[SOURCE TEXT start]
The big revolution in my time was the overnight switch from course racing in high winds on long boards to short boards.  I distinctly remember Duncan Coombs, who was more of a wave/slalom sailor, rocking up at the BFA in Bognor in 1990 and winning a pro course race in 25 knots of wind by a whole leg on his slalom board!  It had first been done on the World Tour the year before by French sailor Eric Thieme, who was also not a course racing specialist, but this really brought it home to roost and meant everybody had to learn a new way to course race in unrestricted events.  The manufacturers also had to jump on it and as a Mistral sailor, boards like the Equipe quickly gave way to the Explosion, which is really what eventually lead to the wide Formula boards we see today.

In terms of sails, this instantly meant we needed bigger and bigger loose leech planing sails to power wider and wider boards in lighter and lighter winds, so as a sail maker, sail development was relentless at this time.  By 1995, pretty much none of the top sailors were even bringing a longboard to a BFA event, which in hindsight was a shame, but at the time, longboards were dead.

What is the fastest speed you have ever done on a board?
[SOURCE TEXT end]
[EXTRACTED MATERIAL start]
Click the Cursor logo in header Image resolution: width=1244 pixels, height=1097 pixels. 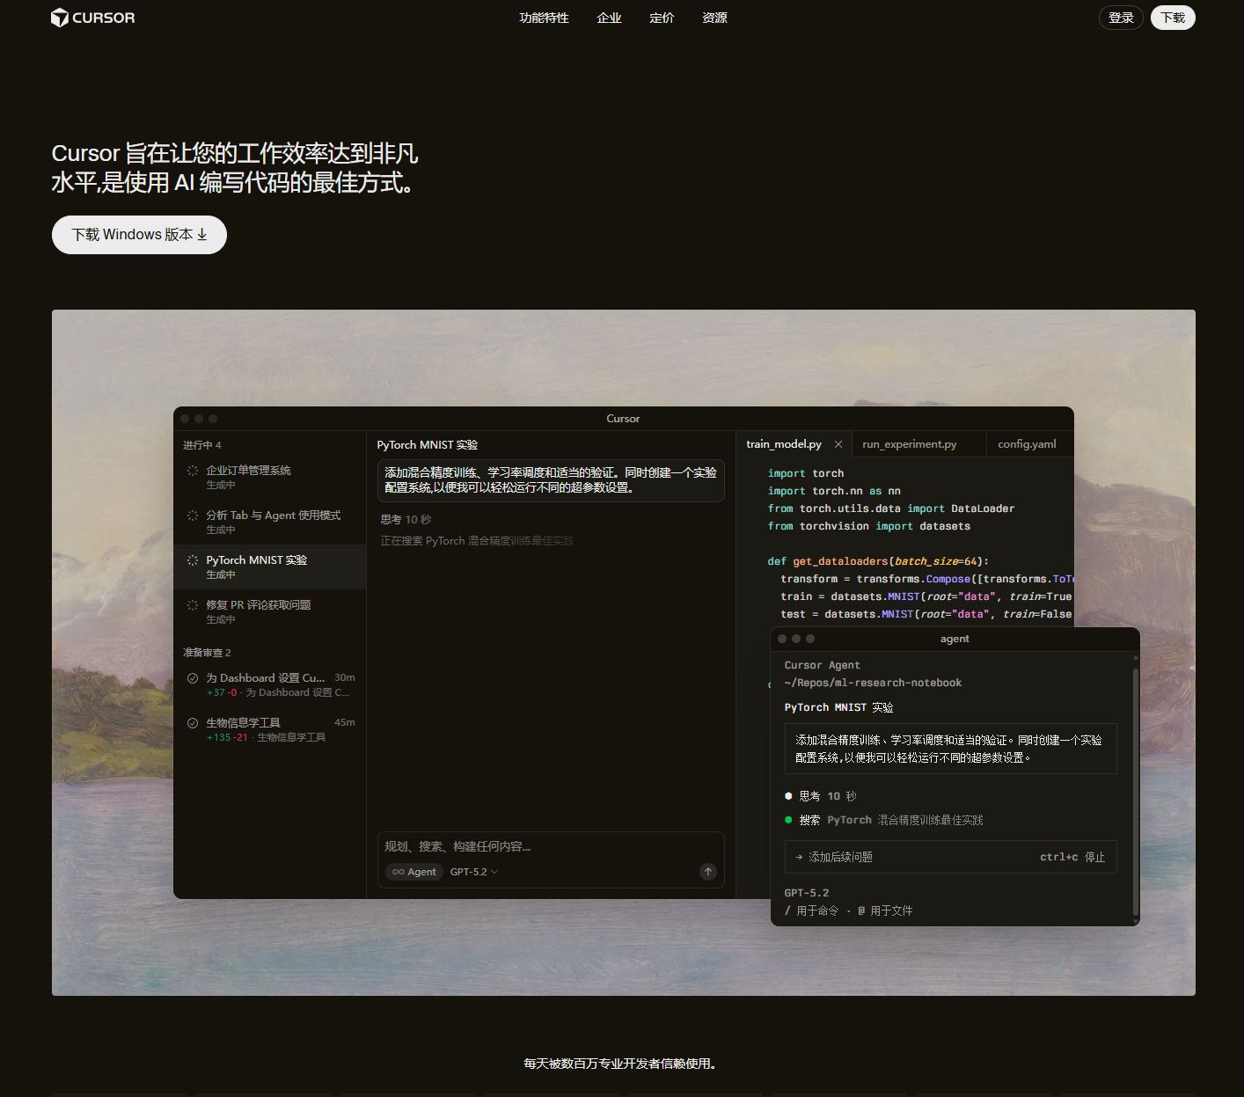click(x=92, y=18)
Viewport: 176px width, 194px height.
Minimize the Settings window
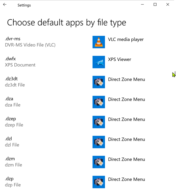point(142,5)
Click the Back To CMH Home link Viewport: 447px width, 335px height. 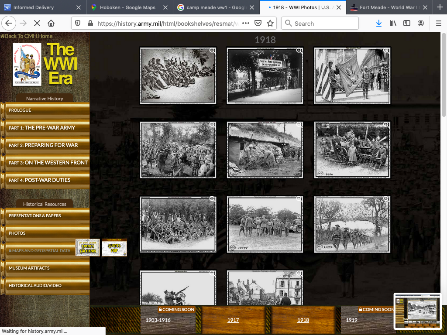click(27, 36)
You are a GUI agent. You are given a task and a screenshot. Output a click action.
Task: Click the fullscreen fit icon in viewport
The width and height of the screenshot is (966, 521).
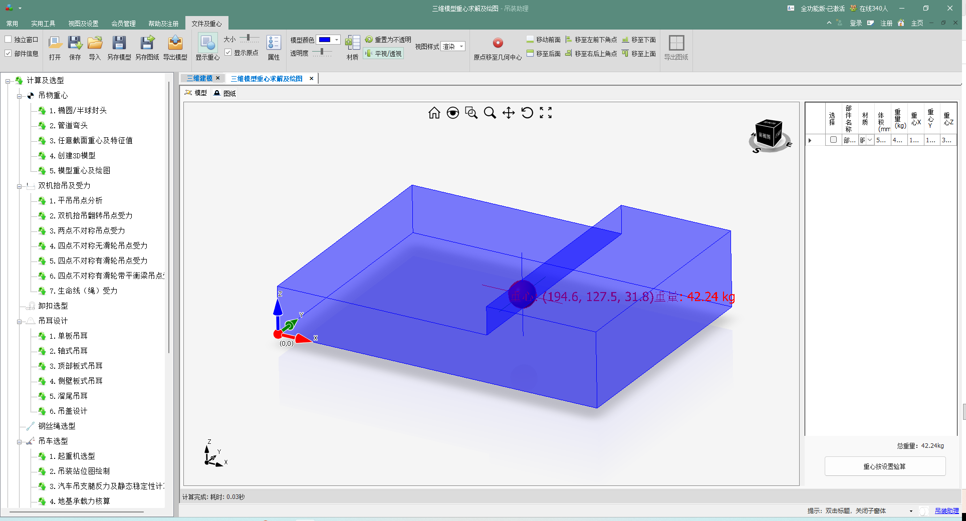[x=546, y=113]
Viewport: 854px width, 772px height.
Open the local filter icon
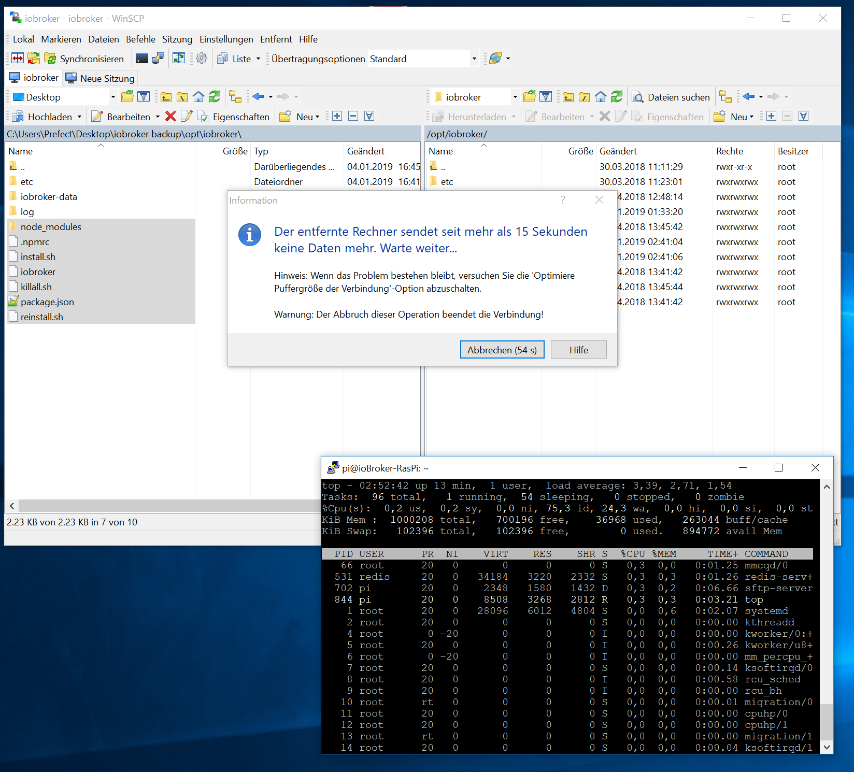pos(144,97)
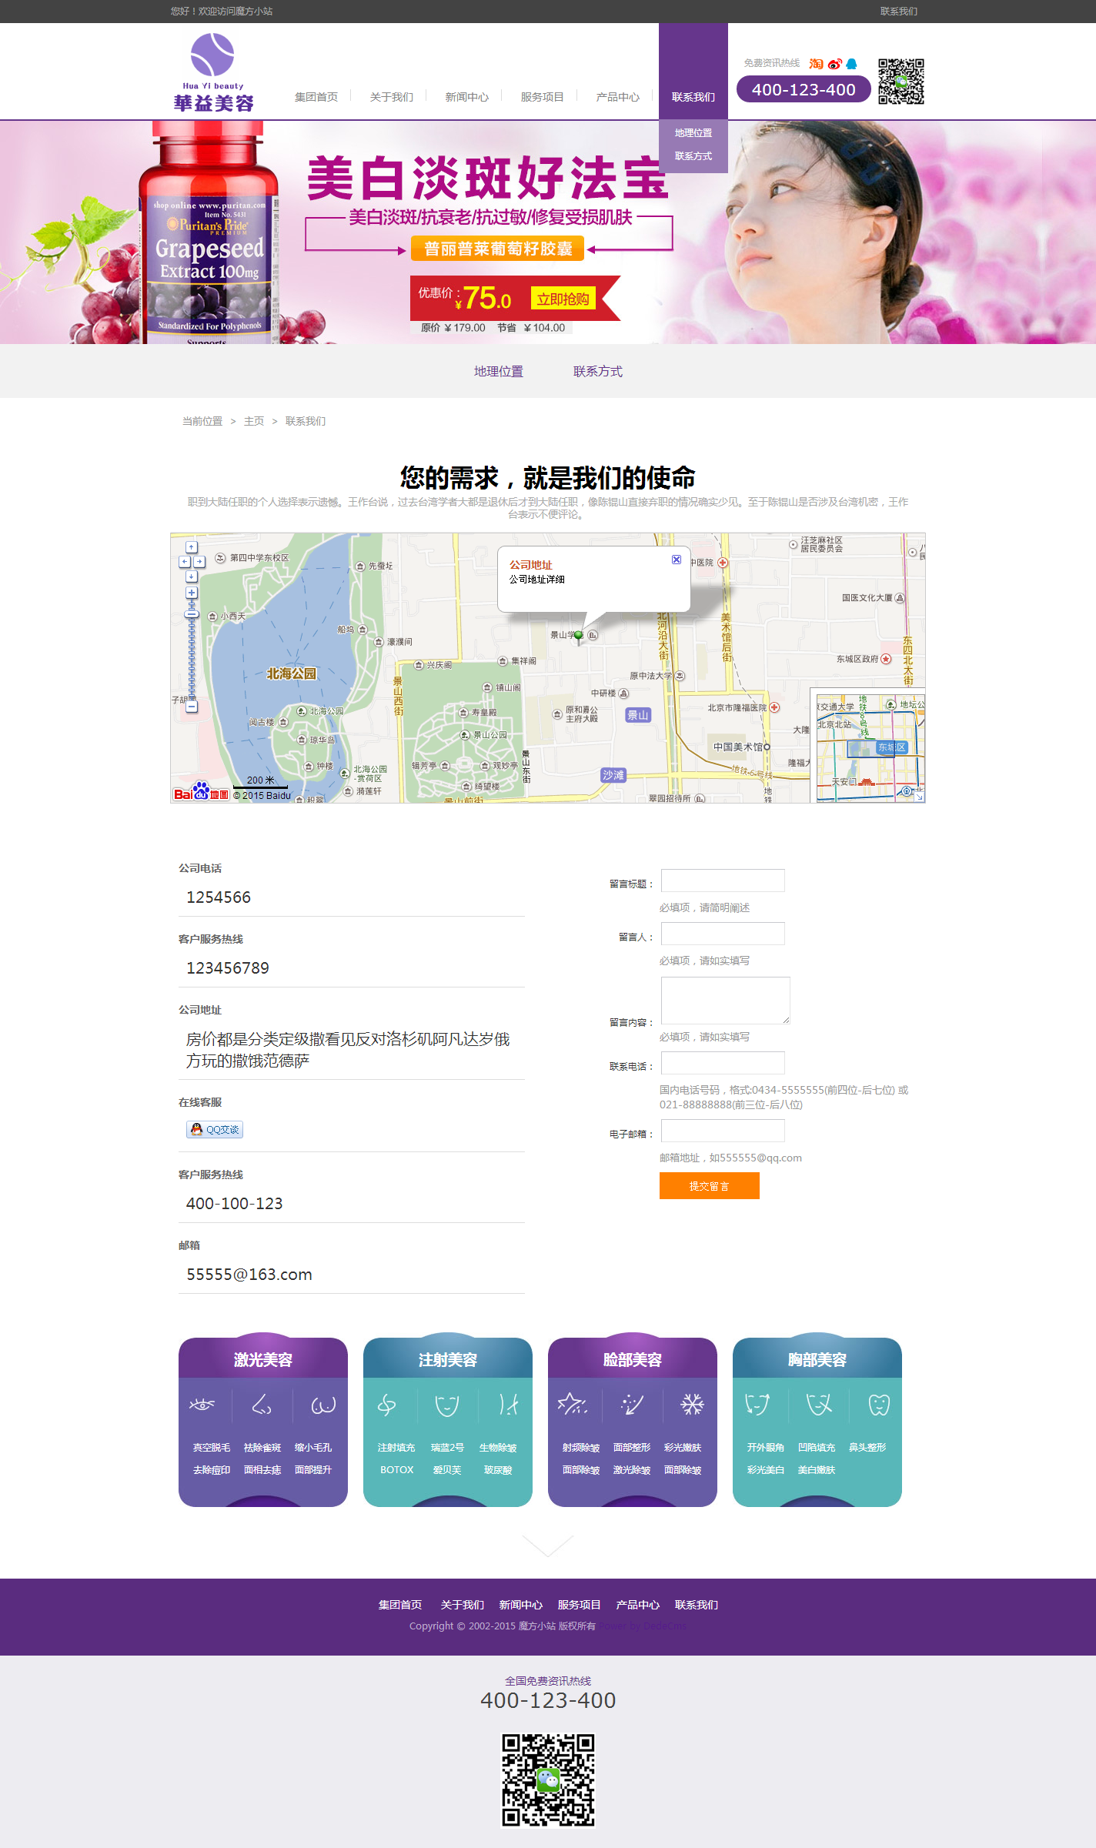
[EXTRACTED MATERIAL end]
* **EXERCISE TASKS**:
[a] In the windsurfing passage, what year did Duncan Coombs win a pro course race at the BFA in Bognor on his slalom board?
[b] List every doubled comparative phrase of the form "X and X" that appears in the windsurfing passage.
[c] Transcribe the windsurfing passage between "The big revolution" and "we see today.", inclusive.

* **SOLUTIONS TO THE TASKS**:
[a] 1990

[b]
bigger and bigger
wider and wider
lighter and lighter

[c]
The big revolution in my time was the overnight switch from course racing in high winds on long boards to short boards.  I distinctly remember Duncan Coombs, who was more of a wave/slalom sailor, rocking up at the BFA in Bognor in 1990 and winning a pro course race in 25 knots of wind by a whole leg on his slalom board!  It had first been done on the World Tour the year before by French sailor Eric Thieme, who was also not a course racing specialist, but this really brought it home to roost and meant everybody had to learn a new way to course race in unrestricted events.  The manufacturers also had to jump on it and as a Mistral sailor, boards like the Equipe quickly gave way to the Explosion, which is really what eventually lead to the wide Formula boards we see today.